The problem: Pull out every line of the listing below word for word, omitting the pictures.

Listing of word and element locations:

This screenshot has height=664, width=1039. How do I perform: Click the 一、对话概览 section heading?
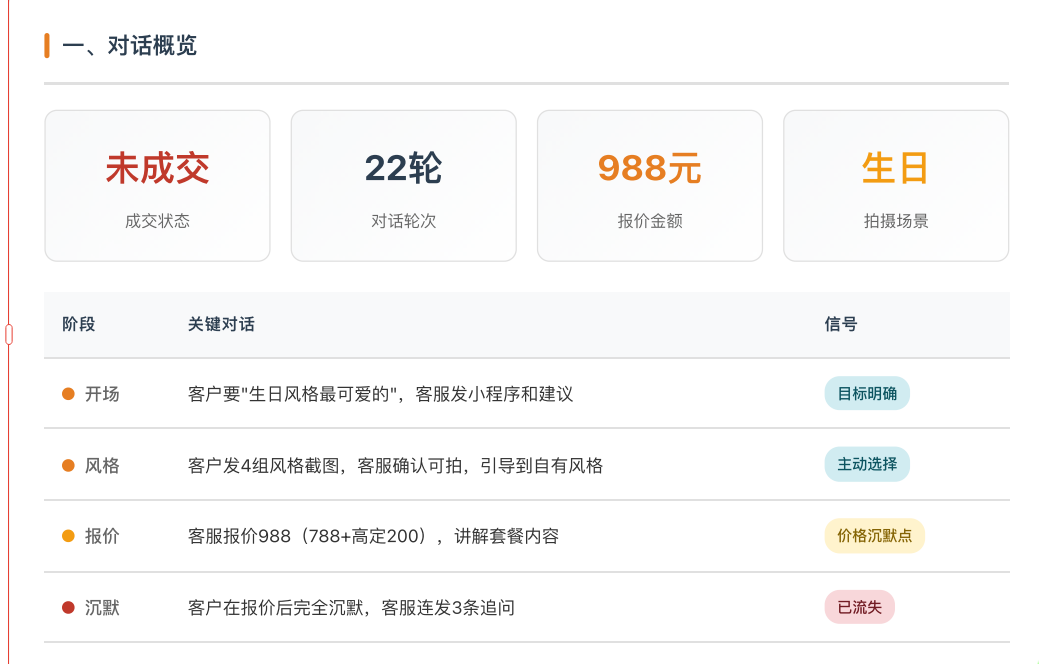click(129, 46)
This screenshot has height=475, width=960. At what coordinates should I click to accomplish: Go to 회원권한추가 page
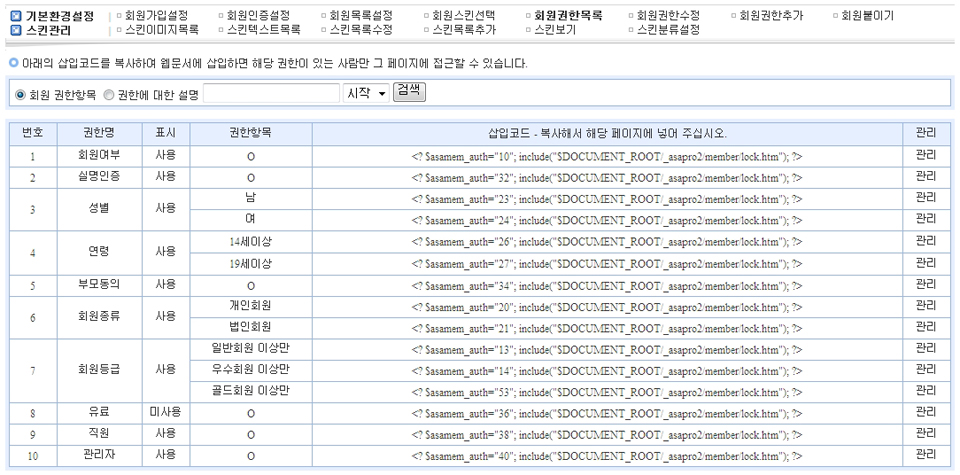[x=770, y=16]
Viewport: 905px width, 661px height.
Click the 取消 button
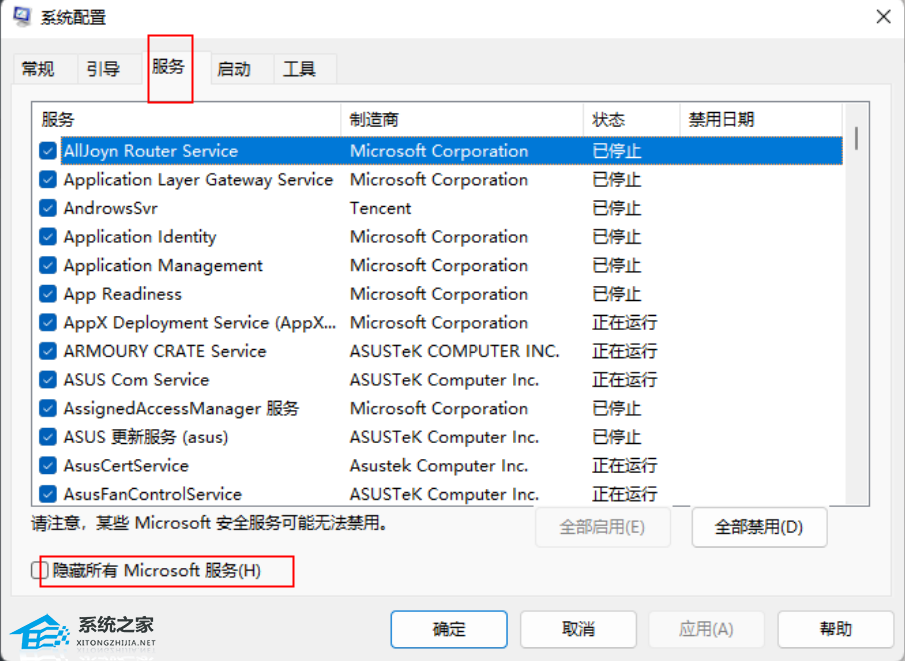coord(578,629)
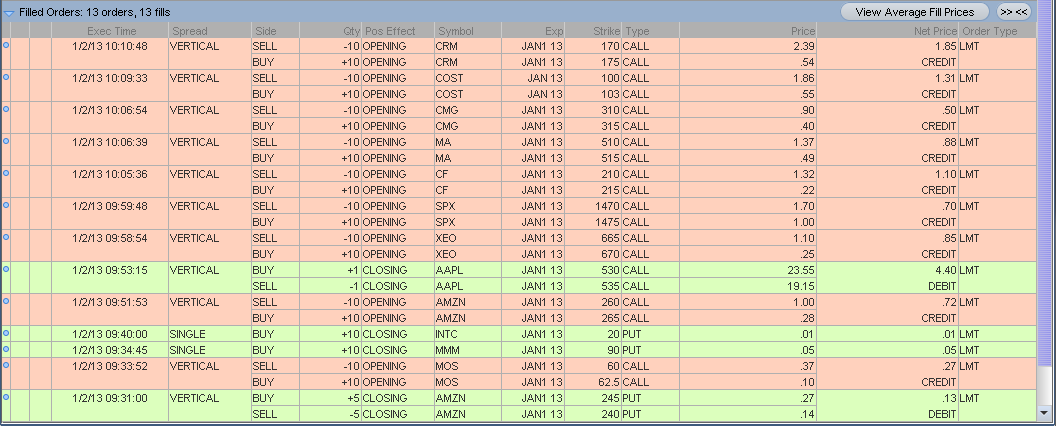Click the blue circle icon on the SPX order
The image size is (1056, 426).
(7, 206)
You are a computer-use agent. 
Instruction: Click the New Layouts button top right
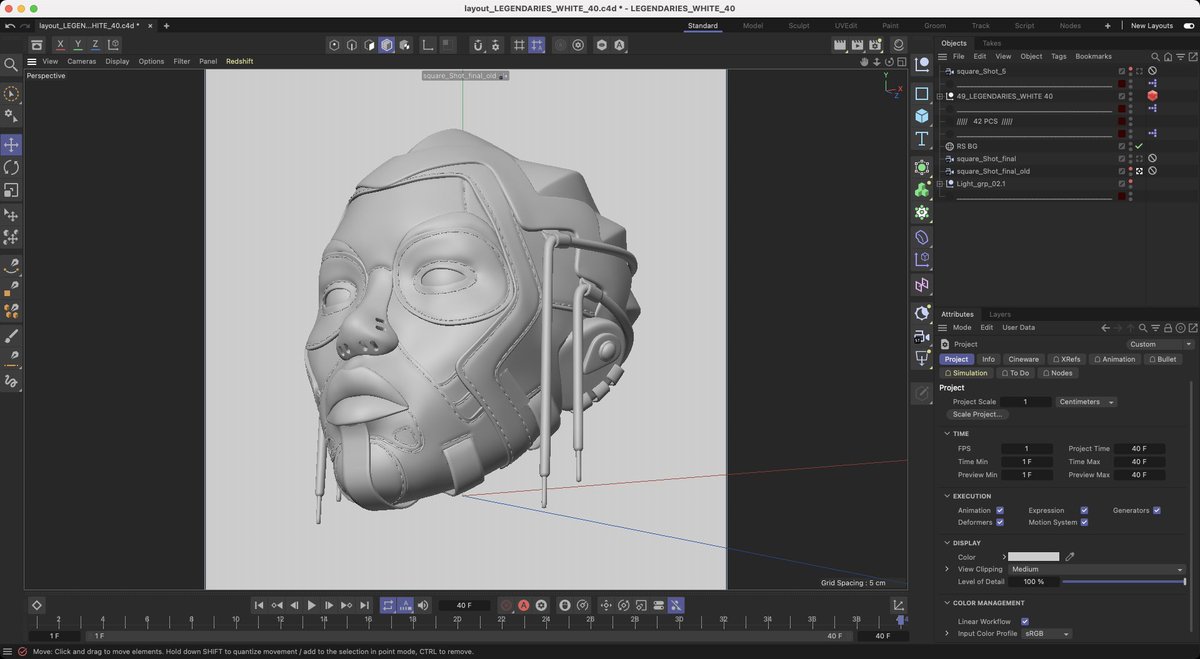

Solution below:
This screenshot has height=664, width=1039. How do I perform: Click the 一、对话概览 section heading?
click(129, 46)
This screenshot has height=475, width=960. At what coordinates should I click to accomplish: Go to 회원권한추가 page
[x=770, y=16]
Viewport: 905px width, 661px height.
Click the 取消 button
coord(578,629)
Click the blue circle icon on the SPX order
The image size is (1056, 426).
(7, 206)
You are a computer-use agent. 
Instruction: Click the New Layouts button top right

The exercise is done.